-- Excerpt start --

This report to the September 2015 meeting of the Ad-Hoc Liaison Committee (AHLC) provides an update on developments relevant to the work of the Office of the Quartet (OQ). It highlights areas of OQ’s work that are supporting Palestinian economic growth and institution building, focusing on issues concerning movement and trade, as well as infrastructure issues, and the impact they have on shaping the Palestinian economy.
Since the last AHLC, the Office of the Quartet Representative (OQR) has transitioned to the Office of the Quartet (OQ). The mandate of OQ remains unchanged, continuing to focus on economic and institutional development in the West Bank and Gaza, addressing issues related to strengthening investment in the Palestinian private sector, rule of law, and movement and access. OQ continues to focus its priorities on bringing about tangible improvements to help advance the Palestinian economy, thereby helping to preserve the viability of a two-state solution.
Twenty years after the signing of the interim agreements, we are at a perilous juncture. Palestinian-Israeli negotiations have not resumed since they were suspended in April 2014. There is uncertainty over political transitions in the Palestinian Authority and the PLO. The Hamas-Fatah reconciliation process has not advanced, leaving Gaza and the West Bank disconnected. Gaza is no closer to the basic infrastructure it needs to support its redevelopment. Escalating tension in East Jerusalem further threatens an already precarious status quo. The absence of a clear political horizon presents an increasingly challenging context within which to sustain the Palestinian economy.
The Palestinian Authority (PA) has managed its fiscal situation despite a prolonged period of crises. The PA is coping with dramatic reductions in budget support and increasing demand for public services, while trying to advance its reform agenda. Low investment in productive assets, underdevelopment of infrastructure, and declines in net exports exacerbate an already large balance of payment deficit. The West Bank is experiencing declining income per capita, rising unemployment, and higher poverty, while Gaza continues to endure recurrent humanitarian and economic catastrophes.
In the absence of a political solution, there are meaningful steps that can be taken to shift the status quo and work to build the institutions and economy of a viable state. Growth in the Palestinian economy will remain severely limited as long as disproportionate Israeli administrative and security measures continue. Concrete actions must be taken to bring about positive change throughout the West Bank, including East Jerusalem, and Gaza. Improvements in movement and access, as well as other economic empowerment measures, will help boost private sector activity, create more employment opportunities, and promote stability. Actions should focus on both structural issues – in particular the economic relations between the Palestinian Authority and Israel – as well as the promotion of key projects that can bring about economic and institutional development. Such actions are not intended to be a replacement for a two-state solution but rather to create an environment conducive to restarting a negotiations process.
Our key messages are summarized below:
>Economic empowerment starts with better implementation of existing agreements
The partial and selective application of the economic and trade arrangements between the parties (based on Annex V of the Interim Agreement, also known as the Paris Protocol) combined with restrictions associated with Israeli administrative and security measures, continues to have a significant negative effect on Palestinian economic growth. The Interim Agreement was intended to be transitional, lasting for a period of five years (ending in 1999) while the parties negotiated and agreed on a comprehensive peace treaty. Over the years, with successive negotiations falling short of a final status agreement, the parties continued to apply this agreement, albeit selectively, inconsistently, and often poorly. Presently, more than two decades since the start of the Oslo process and in the absence of an achievable alternative, the parties remain tied to this framework. This has led to unnecessary inefficiencies and restraints on Palestinian economic, trade and fiscal policy, as well as cumbersome institutional and jurisdictional constraints that hamper the PA’s capacity to govern effectively.

-- Excerpt end --
-- Data section start --

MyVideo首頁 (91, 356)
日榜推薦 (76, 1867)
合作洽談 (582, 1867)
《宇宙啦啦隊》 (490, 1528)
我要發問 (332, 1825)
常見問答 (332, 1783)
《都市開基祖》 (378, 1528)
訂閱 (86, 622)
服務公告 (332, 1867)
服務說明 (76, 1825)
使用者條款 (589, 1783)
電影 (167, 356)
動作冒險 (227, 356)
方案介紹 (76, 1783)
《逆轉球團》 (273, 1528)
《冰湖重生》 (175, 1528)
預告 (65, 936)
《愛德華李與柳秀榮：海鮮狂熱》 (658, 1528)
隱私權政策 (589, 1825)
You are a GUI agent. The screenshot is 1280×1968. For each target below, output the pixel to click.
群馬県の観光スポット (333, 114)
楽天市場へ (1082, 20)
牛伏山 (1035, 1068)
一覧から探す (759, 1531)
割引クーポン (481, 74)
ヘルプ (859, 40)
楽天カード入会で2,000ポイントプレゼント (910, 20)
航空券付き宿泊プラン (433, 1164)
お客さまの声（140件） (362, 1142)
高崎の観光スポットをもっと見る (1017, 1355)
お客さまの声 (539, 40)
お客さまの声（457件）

-- Data section end --

■ Requests ■
1: Answer these questions from the Quartet report:
(a) In what month and year were Palestinian-Israeli negotiations suspended?
(b) For how long was the Interim Agreement intended to last?
(c) By what other name is Annex V of the Interim Agreement known?
2: Print the passage of the Quartet report starting at "This report to" and ending at "shaping the Palestinian economy.".
The records stand on their own and are not connected to the Quartet report.

■ Answers for the exercise ■
1:
(a) April 2014
(b) Five years, ending in 1999
(c) The Paris Protocol

2:
This report to the September 2015 meeting of the Ad-Hoc Liaison Committee (AHLC) provides an update on developments relevant to the work of the Office of the Quartet (OQ). It highlights areas of OQ’s work that are supporting Palestinian economic growth and institution building, focusing on issues concerning movement and trade, as well as infrastructure issues, and the impact they have on shaping the Palestinian economy.